Motorbikes are my iron supplement.
For the longest time, I have envied motorcyclists and their leather clad, denim skinned, rough on the edges, kick-out-of everything lifestyle. One that I embraced from time to time like in San Francisco, and was not held back by gentler visuals of serenity or disparate machismo acts of cowboy glory. Quite a history of editorials, as you can see.
With a focus on the biker world, and a runway armed with Bond style motorcyclists on real bikes, poised like an omenic wild encounter under the neon blue lights, it was a visually captivating scene.
There were so many visual stimuli that attacked the senses in every outfit that I took many moments to inhale the details, and consequently several hours to outline what I enjoyed the most. Starting with accessories, there were knee high suede or leather boots in darkest of shiny blacks to lightest of Eeyore greys, textured in fuzz or with rippled inserts and padding.
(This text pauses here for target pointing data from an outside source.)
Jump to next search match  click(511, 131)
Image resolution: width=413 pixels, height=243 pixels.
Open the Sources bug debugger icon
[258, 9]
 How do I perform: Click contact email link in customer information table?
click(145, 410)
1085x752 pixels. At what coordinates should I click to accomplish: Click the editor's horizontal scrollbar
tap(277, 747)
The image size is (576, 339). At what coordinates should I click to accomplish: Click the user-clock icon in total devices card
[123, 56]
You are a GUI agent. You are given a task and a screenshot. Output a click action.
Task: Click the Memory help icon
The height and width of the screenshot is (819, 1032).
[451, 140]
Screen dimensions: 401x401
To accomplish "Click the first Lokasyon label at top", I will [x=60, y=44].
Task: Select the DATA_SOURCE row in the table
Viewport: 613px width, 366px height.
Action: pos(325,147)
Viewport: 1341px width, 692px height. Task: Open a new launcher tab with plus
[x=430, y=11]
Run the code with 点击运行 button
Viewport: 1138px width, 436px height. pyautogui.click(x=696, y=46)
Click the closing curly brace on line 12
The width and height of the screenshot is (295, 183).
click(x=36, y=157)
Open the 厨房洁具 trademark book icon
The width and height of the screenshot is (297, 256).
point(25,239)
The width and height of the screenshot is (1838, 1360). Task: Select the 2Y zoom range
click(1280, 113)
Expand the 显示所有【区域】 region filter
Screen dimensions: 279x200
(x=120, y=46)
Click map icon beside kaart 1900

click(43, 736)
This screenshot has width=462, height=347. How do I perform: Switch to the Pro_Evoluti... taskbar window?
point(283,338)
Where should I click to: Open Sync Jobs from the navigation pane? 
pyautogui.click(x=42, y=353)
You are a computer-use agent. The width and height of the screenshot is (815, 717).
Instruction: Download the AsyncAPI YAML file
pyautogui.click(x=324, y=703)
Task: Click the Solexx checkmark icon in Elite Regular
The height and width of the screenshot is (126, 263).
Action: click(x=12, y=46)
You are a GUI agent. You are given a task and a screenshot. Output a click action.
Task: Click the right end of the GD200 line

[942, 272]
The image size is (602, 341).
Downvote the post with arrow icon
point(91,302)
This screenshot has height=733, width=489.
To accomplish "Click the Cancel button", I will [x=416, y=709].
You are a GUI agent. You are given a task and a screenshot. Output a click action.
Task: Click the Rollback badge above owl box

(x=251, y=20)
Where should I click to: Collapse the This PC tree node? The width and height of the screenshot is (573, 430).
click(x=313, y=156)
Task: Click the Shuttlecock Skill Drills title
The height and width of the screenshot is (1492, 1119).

Offset only by studded snoods and neckerchiefs, a modern rendition of what I had seen in more dapper styles of Canali in Milan and J Lindeberg in New York. And since I envy studs, it made for an alluring trait. With a penchant for sunglasses, the quirkiest of styles made it to the forefront, predominantly in double frames, both clear and polarized, and particularly festive with a dapper nightlife look. The gloves were my least favorite, out of personal choice (functionally mostly, as I find them disruptive) and due to their jarring disposition in otherwise macho, svelte styles.
The bottoms were tight fitted, often distressed if in denim. With athleisure being a common trend off late, compression tights with padding and asymmetric, psychedelic prints were also dominant, bridging the streetwear and sportswear styles well.
Full on leather bottoms were attractive to gape at too, succulent in their shine and detailed with asymmetry once again, a signature of the designer. With horizontal stripes, zipper pockets, or full on inflated biker gel pads in whites and blues with knee and shin pads, it was good to see masculine legs finally getting the attention they deserved. My favorite was obviously the red leather pair, complete with self embossed zipper in trigonometric outlines.
Similar to what I had seen in New York, tops were looser, with voluminous capes, a retro fur coat, big bomber jackets and stylishly cut regular black coats and jackets, with details on asymmetry and zipper closures.
When focusing on tops and sweaters and sweatshirts, sheer was a dominant trend, catapulted by six packs and studded tattoos, a first in my eyes. While likely not functional unless wearing sleeveless or entirely naked, it was a vibe that fit well with the neon after hours and nightlife bling that these biker boys exuded.